TEC-family kinases: regulators of T-helper-cell differentiation

Abstract

The phenotypes of mice that are deficient in TEC-family kinases have previously been associated with defects in phospholipase C-γ1 activation and Ca²⁺ mobilization. Now, several studies indicate that the TEC-family kinase ITK (interleukin-2-inducible T-cell kinase) is also required for the actin reorganization and cell polarization that occurs after T-cell-receptor engagement. There are striking similarities between T cells that are deficient in ITK and VAV1 with respect to biochemical and cellular defects, including impaired reorganization of actin, and effects on recruitment of protein kinase C-θ (PKC-θ) and activation of transcription factors.
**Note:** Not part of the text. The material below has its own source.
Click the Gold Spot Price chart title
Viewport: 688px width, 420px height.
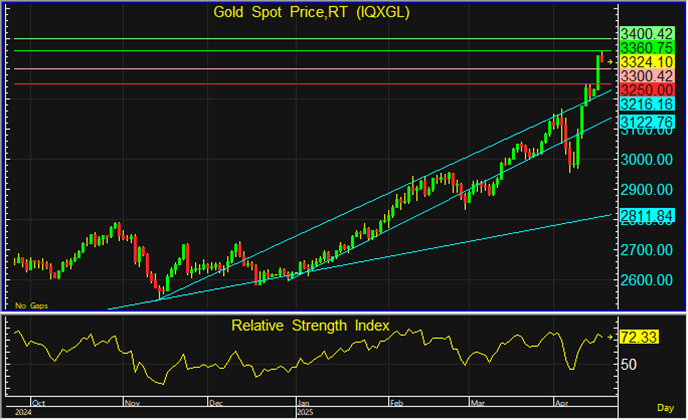click(312, 13)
Evidence implicates TEC-family kinases in the development of T helper (T_H) cells. Overexpression of RLK (resting lymphocyte kinase) by Jurkat T cells or in mice leads to skewed differentiation towards the T_H1-cell lineage. T cells from Itk^−/− mice produce decreased levels of T_H2 cytokines and fail to mount responses to several T_H2-cell-inducing pathogens. Mice that are deficient in VAV1 or PKC-θ also show T_H2-cell defects, implying that there are common pathways regulating T_H2-cell development. The recent finding that specific inhibitors of ITK ameliorate disease in a mouse model of allergic asthma indicates that ITK is a potential therapeutic target for T_H2-cell-mediated diseases. The defective T_H2-cell response to infection with Schistosoma mansoni that is observed in Itk^−/− mice is rescued by deletion of RLK, despite the presence of more severe biochemical defects in Rlk^−/−Itk^−/− T cells. This indicates that global inhibitors of TEC-family kinases might not be ideal therapeutic agents. A role for TEC in T_H-cell development has not yet been examined, but recent findings indicate that this TEC-family kinase might have unique functions in effector T cells.